RESIDENT RECORDS. Resident records must be maintained on the premises and include:

(a) Resident demographic data as follows:

  1. Name,
  2. Sex,
  3. Race,
  4. Date of birth,
  5. Place of birth, if known,
  6. Social security number,
  7. Medicaid and/or Medicare number, or name of other health insurance carrier,
  8. Name, address, and telephone number of next of kin, legal representative, or individual designated by the resident for notification in case of an emergency; and,
  9. Name, address, and telephone number of the health care provider and case manager, if applicable.

(b) A copy of the Resident Health Assessment form, AHCA Form 1823 described in rule 59A-36.006, F.A.C.

(c) Any orders for medications, nursing services, therapeutic diets, do not resuscitate orders, or other services to be provided, supervised, or implemented by the facility that require a health care provider’s order.

(d) Documentation of a resident’s refusal of a therapeutic diet pursuant to rule 59A-36.012, F.A.C., if applicable.

(e) The resident care record described in paragraph 59A-36.007(1)(e), F.A.C.

(f) A weight record that is initiated on admission. Information may be taken from AHCA Form 1823 or the resident’s health assessment. Residents receiving assistance with the activities of daily living must have their weight recorded semi-annually.

(g) For facilities that will have unlicensed staff assisting the resident with the self-administration of medication, a copy of the written informed consent described in rule 59A-36.006, F.A.C., if such consent is not included in the resident’s contract.

(h) For facilities that manage a pill organizer, assist with self-administration of medications or administer medications for a resident, copies of the required medication records maintained pursuant to rule 59A-36.008, F.A.C.

(i) A copy of the resident’s contract with the facility, including any addendums to the contract as described in rule 59A-36.018, F.A.C.

(j) For a facility whose owner, administrator, staff, or representative thereof, serves as an attorney in fact for a resident, a copy of the monthly written statement of any transaction made on behalf of the resident as required in section 429.27, F.S.

(k) For any facility that maintains a separate trust fund to receive funds or other property belonging to or due a resident, a copy of the quarterly written statement of funds or other property disbursed as required in section 429.27, F.S.

(l) If the resident is an OSS recipient, a copy of the Department of Children and Families form Alternate Care Certification for Optional State Supplementation (OSS), CF-ES 1006, October 2005, which is hereby incorporated by reference and available for review at: http://www.flrules.org/Gateway/reference.asp?No=Ref-04004. The absence of this form will not be the basis for administrative action against a facility if the facility can demonstrate that it has made a good faith effort to obtain the required documentation from the Department of Children and Families.
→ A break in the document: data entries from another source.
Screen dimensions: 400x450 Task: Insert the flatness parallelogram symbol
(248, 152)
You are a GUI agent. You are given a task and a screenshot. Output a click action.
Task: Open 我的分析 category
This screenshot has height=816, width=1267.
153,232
(m) Documentation of the appointment of a health care surrogate, health care proxy, guardian, or the existence of a power of attorney, where applicable.

(n) For hospice patients, the interdisciplinary care plan and other documentation that the resident is a hospice patient as required in rule 59A-36.006, F.A.C.
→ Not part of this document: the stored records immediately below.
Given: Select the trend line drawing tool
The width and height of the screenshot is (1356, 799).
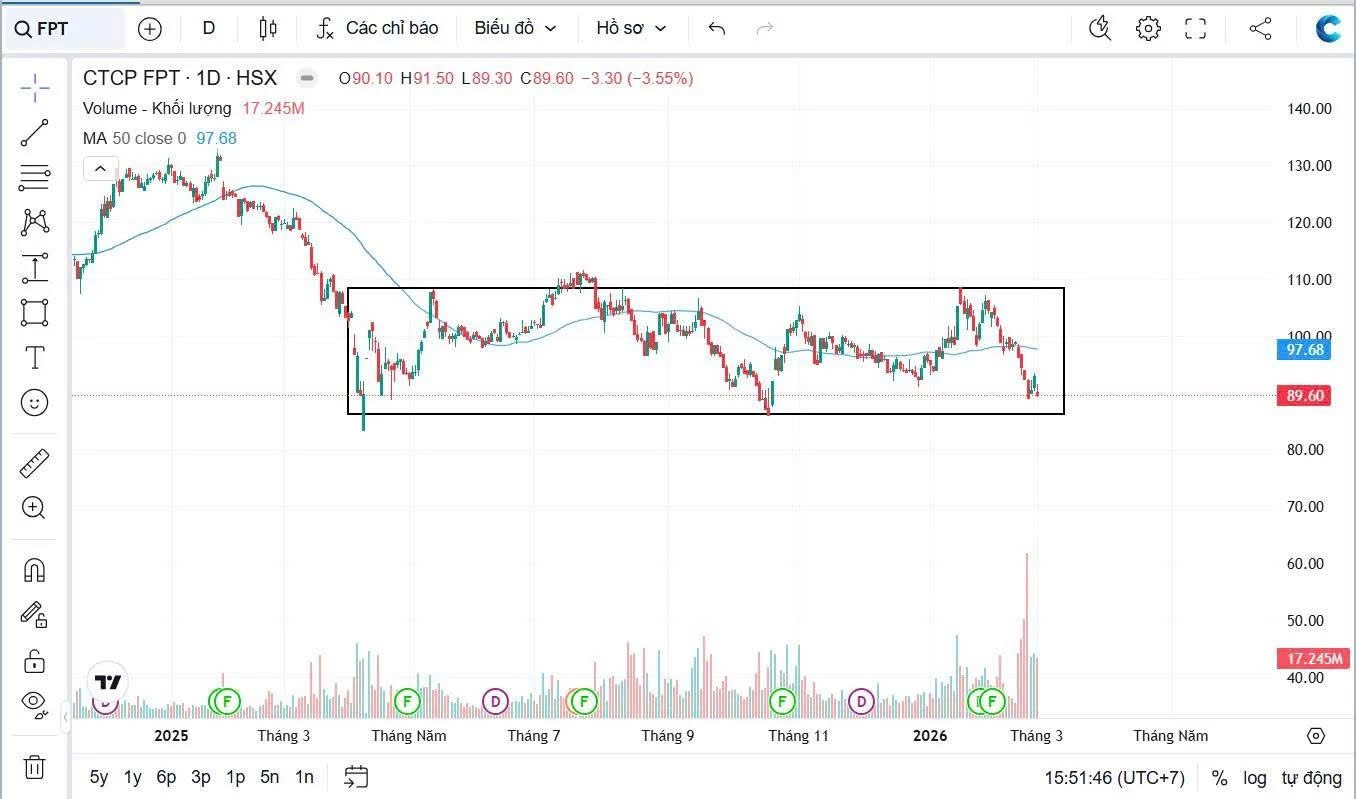Looking at the screenshot, I should point(34,133).
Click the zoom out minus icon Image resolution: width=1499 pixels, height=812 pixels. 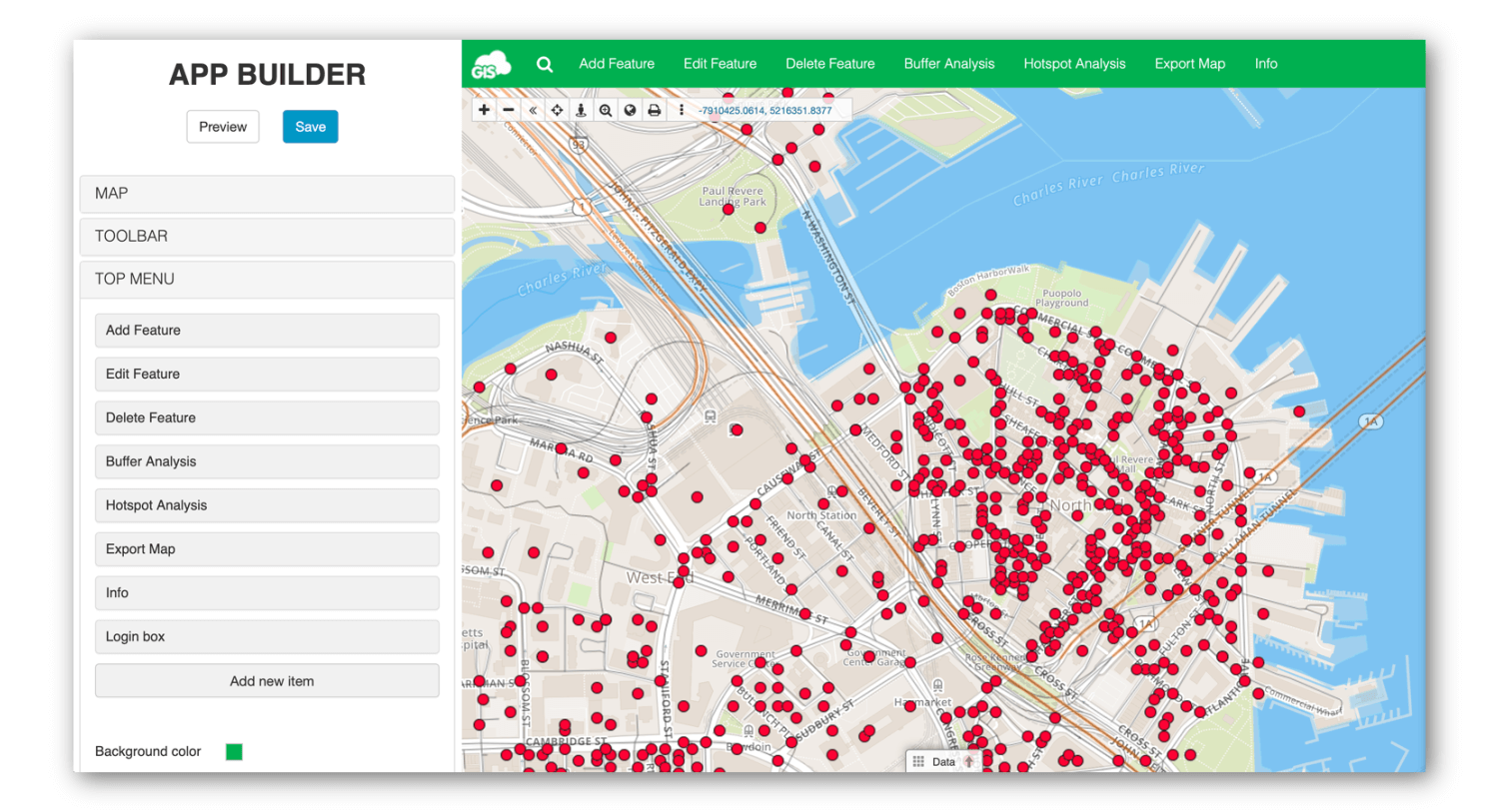[509, 109]
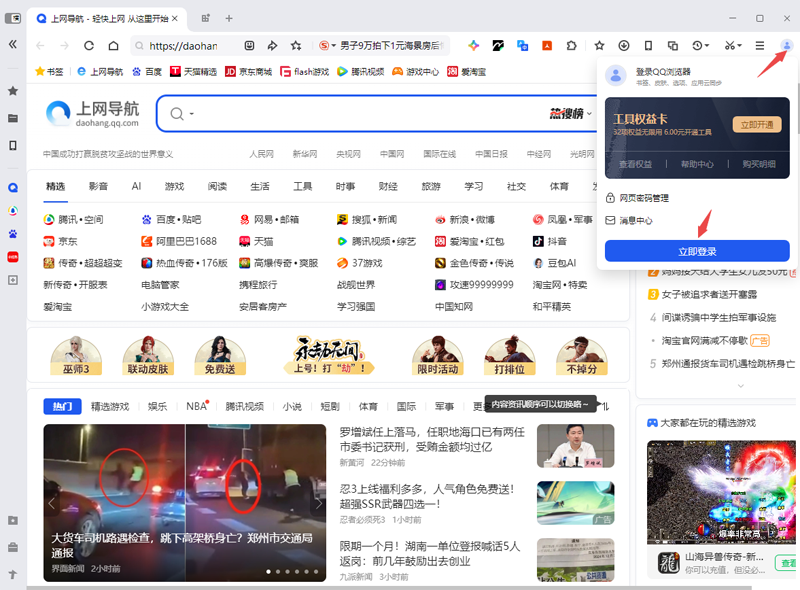Screen dimensions: 800x590
Task: Expand the history dropdown arrow
Action: 708,46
(o) The resident’s Do Not Resuscitate Order, DH Form 1896, if applicable.

(p) For independent living residents who receive meals and occupy beds included within the licensed capacity of an assisted living facility, but who are not receiving any personal, limited nursing, or extended congregate care services, record keeping may be limited to the following at the discretion of the facility:

  1. A log listing the names of residents participating in this arrangement,
  2. The resident demographic data required in this paragraph,
  3. The health assessment described in rule 59A-36.006, F.A.C.,
  4. The resident’s contract described in rule 59A-36.018, F.A.C.; and,
  5. A health care provider’s order for a therapeutic diet if such diet is prescribed and the resident participates in the meal plan offered by the facility.
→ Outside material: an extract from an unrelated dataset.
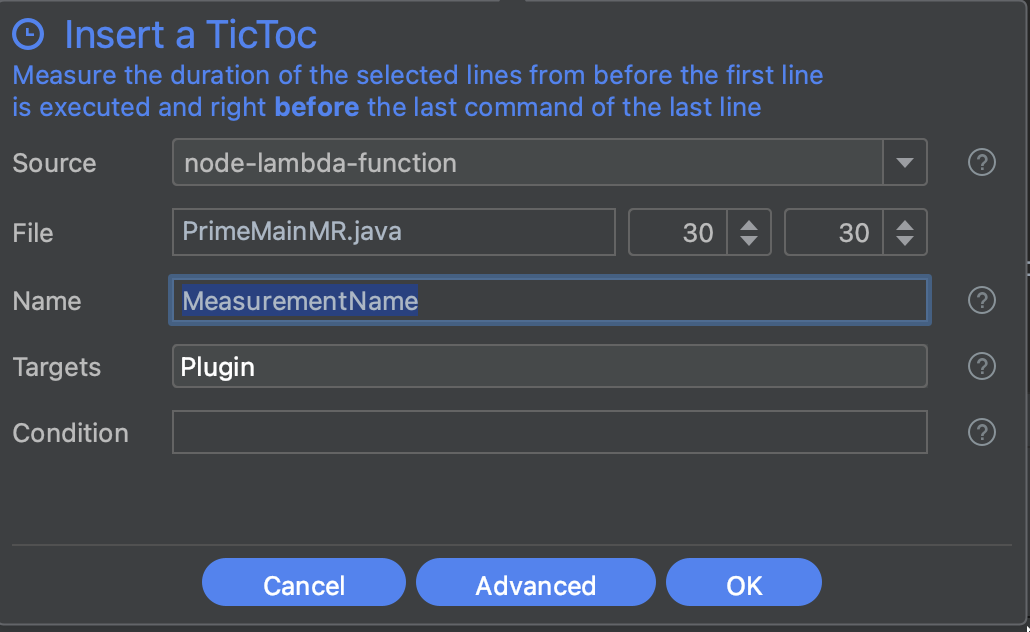The height and width of the screenshot is (632, 1030).
Task: Expand the Source dropdown arrow
Action: coord(904,163)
(q) Except for resident contracts, which must be retained for 5 years, all resident records must be retained for 2 years following the departure of a resident from the facility unless it is required by contract to retain the records for a longer period of time. Upon request, residents must be provided with a copy of their records upon departure from the facility.

(r) Additional resident records requirements for facilities holding a limited mental health, extended congregate care, or limited nursing services license are provided in rules 59A-36.020, 59A-36.021 and 59A-36.022, F.A.C., respectively.